What this requires from your family: a committed facilitator, a parent, co-op instructor, or credentialed educator, who is willing to hold the standard, evaluate the work honestly, and let the student develop the self-direction the curriculum is designed to build. The facilitator does not need to be a subject expert. They need to be willing to ask hard questions and hold the honest standard the curriculum requires.
Mid-stream entry is workable. It is not the same as starting in Grade 9. A student entering in Grade 11 will not have a three-year project record when they reach the Grade 11 curriculum, which asks for analysis at the three-year level. The Bridge Guide addresses this directly and provides the advisory path that gives the student the strongest possible foundation given their entry point.
The bridge period is the key. Before the full grade-year curriculum begins, the student completes an accelerated arc that addresses the most important content from the prior years. How long the bridge period takes depends on the entry grade. A Grade 10 entry bridge runs four to six weeks. A Grade 11 entry runs six to eight weeks. A Grade 12 entry runs three to four weeks with additional advisory support for the two-track entry protocol, entering with a prior project versus beginning from scratch.
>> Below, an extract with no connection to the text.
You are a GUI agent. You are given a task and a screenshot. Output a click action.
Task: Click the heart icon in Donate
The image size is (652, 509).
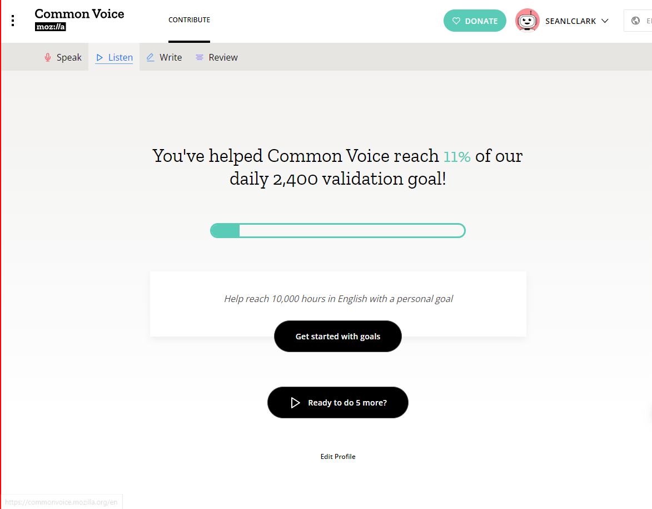(456, 21)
Brands & Blueprints is designed to work within a school or co-op structure. One facilitator can work with a cohort of students across multiple tracks, with each student building their own project while the facilitator holds the standard across the group. Every student produces different work, the project, the track, and the domain are their own, but the facilitator evaluates all of it against the same rubric, at the same standard, applied consistently.
The curriculum provides the school or co-op with a complete institutional documentation package. The School Scope and Sequence and Pacing Guide maps all four grade years across all nine subjects, including the assessment calendar and the completion milestones that require facilitator action. The State Standards Alignment documentation covers all nine subjects at every grade level and is available for accreditation review, dual enrollment articulation, and state compliance.
The cohort model works because every student in the cohort is building something different. The facilitator's job is the same regardless of whether the student is on the Rodeo track or the Launch a Business track, evaluate the work against the rubric, hold the standard, administer the completion assessments. The tracks diverge. The standard does not.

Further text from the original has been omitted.